(Stored data entries)
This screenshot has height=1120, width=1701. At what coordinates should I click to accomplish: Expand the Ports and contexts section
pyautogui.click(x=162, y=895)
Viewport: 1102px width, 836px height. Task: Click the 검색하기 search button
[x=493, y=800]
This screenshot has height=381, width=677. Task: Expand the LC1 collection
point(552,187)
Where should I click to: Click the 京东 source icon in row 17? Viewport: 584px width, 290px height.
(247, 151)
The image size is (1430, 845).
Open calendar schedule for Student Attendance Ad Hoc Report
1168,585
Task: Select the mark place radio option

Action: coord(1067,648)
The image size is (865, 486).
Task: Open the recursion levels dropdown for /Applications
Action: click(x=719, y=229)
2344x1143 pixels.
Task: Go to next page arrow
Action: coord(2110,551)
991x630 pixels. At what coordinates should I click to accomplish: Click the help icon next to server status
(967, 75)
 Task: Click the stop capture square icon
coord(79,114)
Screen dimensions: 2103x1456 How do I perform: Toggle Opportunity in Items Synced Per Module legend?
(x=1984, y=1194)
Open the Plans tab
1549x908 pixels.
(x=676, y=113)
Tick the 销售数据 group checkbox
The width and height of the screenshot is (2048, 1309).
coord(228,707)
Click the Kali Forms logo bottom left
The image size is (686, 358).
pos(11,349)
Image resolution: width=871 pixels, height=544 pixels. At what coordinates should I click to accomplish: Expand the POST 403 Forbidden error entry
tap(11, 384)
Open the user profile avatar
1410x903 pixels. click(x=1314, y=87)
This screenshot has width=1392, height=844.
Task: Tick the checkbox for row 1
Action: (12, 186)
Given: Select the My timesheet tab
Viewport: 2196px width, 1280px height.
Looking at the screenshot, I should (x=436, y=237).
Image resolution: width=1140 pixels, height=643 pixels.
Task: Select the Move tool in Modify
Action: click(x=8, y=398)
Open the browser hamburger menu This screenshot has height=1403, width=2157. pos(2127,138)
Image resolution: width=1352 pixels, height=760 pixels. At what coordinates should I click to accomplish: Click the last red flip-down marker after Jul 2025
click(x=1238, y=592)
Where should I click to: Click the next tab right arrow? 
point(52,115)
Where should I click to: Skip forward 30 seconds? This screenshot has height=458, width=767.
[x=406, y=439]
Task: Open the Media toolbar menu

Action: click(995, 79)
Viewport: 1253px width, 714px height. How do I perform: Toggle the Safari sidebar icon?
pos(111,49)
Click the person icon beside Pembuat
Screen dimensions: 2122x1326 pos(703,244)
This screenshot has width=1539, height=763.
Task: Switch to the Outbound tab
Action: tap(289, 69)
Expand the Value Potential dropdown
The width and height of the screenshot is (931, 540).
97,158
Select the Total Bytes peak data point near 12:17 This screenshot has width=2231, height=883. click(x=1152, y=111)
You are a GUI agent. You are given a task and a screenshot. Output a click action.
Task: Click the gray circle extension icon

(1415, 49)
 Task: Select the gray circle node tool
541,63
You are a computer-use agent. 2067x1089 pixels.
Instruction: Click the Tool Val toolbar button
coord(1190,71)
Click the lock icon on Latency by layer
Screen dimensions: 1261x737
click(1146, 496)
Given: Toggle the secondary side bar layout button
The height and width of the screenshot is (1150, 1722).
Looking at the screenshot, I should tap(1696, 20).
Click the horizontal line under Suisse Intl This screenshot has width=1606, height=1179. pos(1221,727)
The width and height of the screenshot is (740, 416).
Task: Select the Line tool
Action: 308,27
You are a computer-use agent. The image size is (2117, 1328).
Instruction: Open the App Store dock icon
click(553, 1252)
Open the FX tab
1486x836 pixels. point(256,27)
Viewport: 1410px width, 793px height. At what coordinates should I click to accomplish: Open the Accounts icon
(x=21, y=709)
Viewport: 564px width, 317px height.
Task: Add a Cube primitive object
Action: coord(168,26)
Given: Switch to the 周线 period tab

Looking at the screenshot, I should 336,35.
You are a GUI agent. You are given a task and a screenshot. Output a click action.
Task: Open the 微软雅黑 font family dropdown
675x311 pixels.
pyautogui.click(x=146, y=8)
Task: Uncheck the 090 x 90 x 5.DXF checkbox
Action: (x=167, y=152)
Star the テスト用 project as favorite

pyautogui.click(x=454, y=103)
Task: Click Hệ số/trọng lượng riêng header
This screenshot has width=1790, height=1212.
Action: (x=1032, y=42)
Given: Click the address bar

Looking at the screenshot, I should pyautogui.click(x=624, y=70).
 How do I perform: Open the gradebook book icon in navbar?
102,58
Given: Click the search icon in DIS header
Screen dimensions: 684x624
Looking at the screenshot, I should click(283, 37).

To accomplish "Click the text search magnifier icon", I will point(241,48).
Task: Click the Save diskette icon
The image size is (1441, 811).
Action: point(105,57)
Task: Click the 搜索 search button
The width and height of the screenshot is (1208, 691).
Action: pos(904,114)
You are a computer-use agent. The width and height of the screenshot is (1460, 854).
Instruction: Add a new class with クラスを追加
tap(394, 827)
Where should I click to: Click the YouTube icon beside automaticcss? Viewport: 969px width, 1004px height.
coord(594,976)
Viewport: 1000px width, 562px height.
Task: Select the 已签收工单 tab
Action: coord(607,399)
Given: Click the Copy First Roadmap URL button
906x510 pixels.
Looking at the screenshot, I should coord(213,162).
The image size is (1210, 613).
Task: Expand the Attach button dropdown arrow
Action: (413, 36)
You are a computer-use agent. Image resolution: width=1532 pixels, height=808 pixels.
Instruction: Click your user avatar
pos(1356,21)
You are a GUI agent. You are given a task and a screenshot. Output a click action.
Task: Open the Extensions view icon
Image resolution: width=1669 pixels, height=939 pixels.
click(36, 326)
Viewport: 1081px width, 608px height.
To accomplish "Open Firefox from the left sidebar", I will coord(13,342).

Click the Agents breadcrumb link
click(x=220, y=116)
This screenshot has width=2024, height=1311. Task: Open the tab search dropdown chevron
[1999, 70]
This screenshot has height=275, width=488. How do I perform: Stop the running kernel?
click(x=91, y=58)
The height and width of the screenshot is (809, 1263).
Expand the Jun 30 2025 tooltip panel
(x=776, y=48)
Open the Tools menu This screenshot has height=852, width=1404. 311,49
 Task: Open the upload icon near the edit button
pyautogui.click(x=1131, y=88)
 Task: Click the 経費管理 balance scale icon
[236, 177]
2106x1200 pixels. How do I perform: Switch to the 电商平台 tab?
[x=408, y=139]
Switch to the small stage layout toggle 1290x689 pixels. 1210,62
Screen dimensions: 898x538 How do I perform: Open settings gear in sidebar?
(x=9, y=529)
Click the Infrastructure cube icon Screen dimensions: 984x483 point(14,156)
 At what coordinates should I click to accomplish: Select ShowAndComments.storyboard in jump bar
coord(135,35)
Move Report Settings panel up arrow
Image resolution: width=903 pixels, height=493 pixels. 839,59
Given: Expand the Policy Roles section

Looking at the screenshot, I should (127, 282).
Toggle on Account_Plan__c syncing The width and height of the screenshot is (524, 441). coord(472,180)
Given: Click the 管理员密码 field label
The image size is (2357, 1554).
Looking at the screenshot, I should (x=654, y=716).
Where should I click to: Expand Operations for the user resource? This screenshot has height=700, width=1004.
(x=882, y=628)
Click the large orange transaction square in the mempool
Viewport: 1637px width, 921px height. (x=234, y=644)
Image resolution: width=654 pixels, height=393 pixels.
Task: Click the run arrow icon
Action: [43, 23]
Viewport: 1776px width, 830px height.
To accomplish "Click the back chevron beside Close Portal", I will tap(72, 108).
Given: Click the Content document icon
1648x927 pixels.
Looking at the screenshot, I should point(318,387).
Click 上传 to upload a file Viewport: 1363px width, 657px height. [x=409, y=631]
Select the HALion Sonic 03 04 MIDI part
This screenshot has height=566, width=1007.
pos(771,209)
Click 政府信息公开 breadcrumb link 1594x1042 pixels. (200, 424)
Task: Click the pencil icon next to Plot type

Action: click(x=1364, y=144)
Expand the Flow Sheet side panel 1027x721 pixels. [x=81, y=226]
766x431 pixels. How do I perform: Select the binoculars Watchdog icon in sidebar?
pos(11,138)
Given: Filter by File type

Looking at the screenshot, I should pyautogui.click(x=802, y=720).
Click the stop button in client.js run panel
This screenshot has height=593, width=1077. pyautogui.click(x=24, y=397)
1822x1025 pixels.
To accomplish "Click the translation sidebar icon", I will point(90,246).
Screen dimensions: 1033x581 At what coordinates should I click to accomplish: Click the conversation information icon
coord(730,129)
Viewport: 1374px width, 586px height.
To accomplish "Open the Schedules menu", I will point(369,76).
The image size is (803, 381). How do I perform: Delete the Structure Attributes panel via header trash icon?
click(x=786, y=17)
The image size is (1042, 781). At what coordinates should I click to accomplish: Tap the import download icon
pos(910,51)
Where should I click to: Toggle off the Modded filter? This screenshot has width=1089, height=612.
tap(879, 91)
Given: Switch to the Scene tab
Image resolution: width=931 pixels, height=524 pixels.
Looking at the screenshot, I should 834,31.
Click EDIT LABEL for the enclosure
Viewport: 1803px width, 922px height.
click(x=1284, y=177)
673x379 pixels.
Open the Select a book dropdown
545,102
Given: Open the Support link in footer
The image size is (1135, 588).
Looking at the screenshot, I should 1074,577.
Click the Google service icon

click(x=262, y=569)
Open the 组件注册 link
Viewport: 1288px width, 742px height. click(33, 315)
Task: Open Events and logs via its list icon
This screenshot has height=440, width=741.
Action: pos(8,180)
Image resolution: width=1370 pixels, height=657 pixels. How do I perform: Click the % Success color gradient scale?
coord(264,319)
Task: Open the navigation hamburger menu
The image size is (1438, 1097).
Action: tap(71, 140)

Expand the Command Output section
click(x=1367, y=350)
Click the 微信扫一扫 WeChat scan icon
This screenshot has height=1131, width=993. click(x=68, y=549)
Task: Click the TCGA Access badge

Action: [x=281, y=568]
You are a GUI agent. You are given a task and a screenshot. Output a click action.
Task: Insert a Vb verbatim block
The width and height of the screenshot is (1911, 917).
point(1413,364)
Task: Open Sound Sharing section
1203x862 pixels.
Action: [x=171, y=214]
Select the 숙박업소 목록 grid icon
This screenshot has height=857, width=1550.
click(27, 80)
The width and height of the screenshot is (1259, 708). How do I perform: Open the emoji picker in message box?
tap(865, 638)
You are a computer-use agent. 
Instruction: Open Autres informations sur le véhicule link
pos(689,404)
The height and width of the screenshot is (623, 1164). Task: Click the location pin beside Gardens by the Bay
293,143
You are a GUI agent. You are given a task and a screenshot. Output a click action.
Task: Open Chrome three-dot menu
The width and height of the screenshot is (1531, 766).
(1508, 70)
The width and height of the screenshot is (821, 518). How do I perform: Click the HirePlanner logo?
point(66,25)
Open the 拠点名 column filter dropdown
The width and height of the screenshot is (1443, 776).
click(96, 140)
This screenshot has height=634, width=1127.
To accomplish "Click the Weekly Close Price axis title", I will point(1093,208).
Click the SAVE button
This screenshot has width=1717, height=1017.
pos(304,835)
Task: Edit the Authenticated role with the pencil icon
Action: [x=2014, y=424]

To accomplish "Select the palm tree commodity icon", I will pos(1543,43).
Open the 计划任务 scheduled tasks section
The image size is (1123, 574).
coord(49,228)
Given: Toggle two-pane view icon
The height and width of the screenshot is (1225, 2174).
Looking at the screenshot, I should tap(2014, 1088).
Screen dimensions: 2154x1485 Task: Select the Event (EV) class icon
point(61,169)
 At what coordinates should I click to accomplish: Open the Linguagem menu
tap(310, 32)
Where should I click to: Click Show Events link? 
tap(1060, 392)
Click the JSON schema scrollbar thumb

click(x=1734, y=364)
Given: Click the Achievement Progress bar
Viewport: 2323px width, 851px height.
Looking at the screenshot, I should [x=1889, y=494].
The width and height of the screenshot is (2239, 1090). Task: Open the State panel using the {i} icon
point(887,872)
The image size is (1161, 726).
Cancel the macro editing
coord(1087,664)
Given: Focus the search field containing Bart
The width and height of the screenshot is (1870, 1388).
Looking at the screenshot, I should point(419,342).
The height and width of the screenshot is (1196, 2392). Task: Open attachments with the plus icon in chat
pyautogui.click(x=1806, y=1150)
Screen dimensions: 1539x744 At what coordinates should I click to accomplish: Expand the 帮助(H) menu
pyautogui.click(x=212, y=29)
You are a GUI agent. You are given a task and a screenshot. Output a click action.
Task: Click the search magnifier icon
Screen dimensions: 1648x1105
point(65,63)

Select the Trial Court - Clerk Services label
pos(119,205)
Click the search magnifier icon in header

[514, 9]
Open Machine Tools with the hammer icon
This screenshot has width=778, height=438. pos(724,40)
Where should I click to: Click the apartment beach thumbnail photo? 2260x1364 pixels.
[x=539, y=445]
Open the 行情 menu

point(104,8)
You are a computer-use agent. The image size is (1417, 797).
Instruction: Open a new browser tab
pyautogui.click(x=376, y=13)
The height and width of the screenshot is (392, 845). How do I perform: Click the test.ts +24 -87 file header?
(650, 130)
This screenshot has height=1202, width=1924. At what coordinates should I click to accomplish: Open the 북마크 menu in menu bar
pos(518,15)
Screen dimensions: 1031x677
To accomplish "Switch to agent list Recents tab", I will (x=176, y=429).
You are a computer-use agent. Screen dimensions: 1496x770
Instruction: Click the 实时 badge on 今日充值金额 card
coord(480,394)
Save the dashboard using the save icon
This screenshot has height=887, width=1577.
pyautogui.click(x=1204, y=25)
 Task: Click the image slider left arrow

** Exercise goal **
What do the lines above say from the one containing "Task: Click the 経費管理 balance scale icon" down to the one containing "Switch to the small"? Return them exactly, both end lines included, and only them.

** Problem solution **
 Task: Click the 経費管理 balance scale icon
[236, 177]
2106x1200 pixels. How do I perform: Switch to the 电商平台 tab?
[x=408, y=139]
Switch to the small stage layout toggle 1290x689 pixels. 1210,62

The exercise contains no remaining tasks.